# Detailing Meet - Glasgow - 20th or 27th April? YOU CHOOSE!



## Dave KG (Feb 23, 2006)

As title folks,

David G has kindly offered for us to use his unit again for this coming months detailing meet, to be held in the Glasgow region this time. Of course, everyone is welcome to come along, from as far afield as you would like, we would love to see you there.

One thing - we can have either of the above days - I am going to run a poll for the next couple of days to see what date is most popular, please also indicate below if you would be seriously considering attending so I can get an idea of numbers. 

Typical detailing meet set up again folks: machines will be out (demo car volunteer), along with various products to try here and there... How about also including a few demos of interior products too for a change?

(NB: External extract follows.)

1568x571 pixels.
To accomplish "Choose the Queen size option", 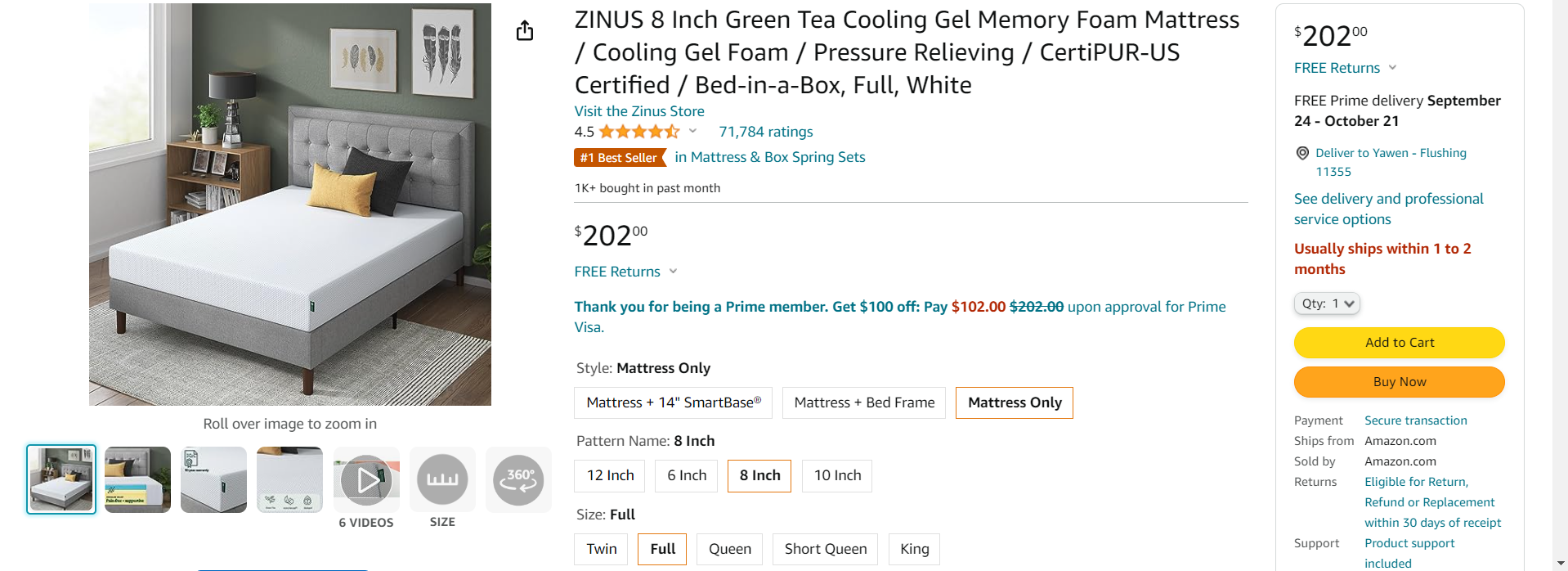I will tap(729, 549).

Wet sanding as well for folks to have a go at *if we can source a suitable scrap panel!*

Come along, learn some tips, share some tips and generally just enjoy a day of detailing with some like minded folk! 

Choose you preferred day! 

**** Please note, I know the days above are Sundays! Typed the wrong day! The meet will be held on a Sunday*


----------



## Dave KG (Feb 23, 2006)

I vote 20th April, as Diane gets back from 10 weeks away in Russia on 26th April, so my preference would be to spend the Sunday with her after she's been away for so long, but quite happy for both days really as Diane will be back for a while.


----------



## donnyboy (Oct 27, 2005)

Woo hoo.........another meet at Davids candy shop.:thumb: :thumb: 

Always a good day and good for catching up. I should be ok for any date.


----------



## -ROM- (Feb 23, 2007)

Dave KG said:


> I vote 20th April, as Diane gets back from 10 weeks away in Russia on 26th April, so my preference would be to spend the Sunday with her after she's been away for so long, but quite happy for both days really as Diane will be back for a while.


You're a brave man if this takes place on the 27th,

"Hi honey i know you're feet have barely touched the ground and we've missed each other so much, anyway i'm off to polish some cars bye:wave: "


----------



## swordjo (Sep 17, 2006)

I'd be up for it on the 20th, I can bring along an Ovni yellow wing if needed?


----------



## Mark J (May 10, 2007)

rmorgan84 said:


> You're a brave man if this takes place on the 27th,
> 
> "Hi honey i know you're feet have barely touched the ground and we've missed each other so much, anyway i'm off to polish some cars bye:wave: "


:lol::lol::lol:

Nah, Dave, definitely go for the day after she gets back, let her know that you have priorities!


----------



## DubbedUP (Oct 2, 2007)

20th for me please...The 27th is the day before my birthday, and I think the wife might have something planned for me...


----------



## Dave KG (Feb 23, 2006)

swordjo said:


> I'd be up for it on the 20th, I can bring along an Ovni yellow wing if needed?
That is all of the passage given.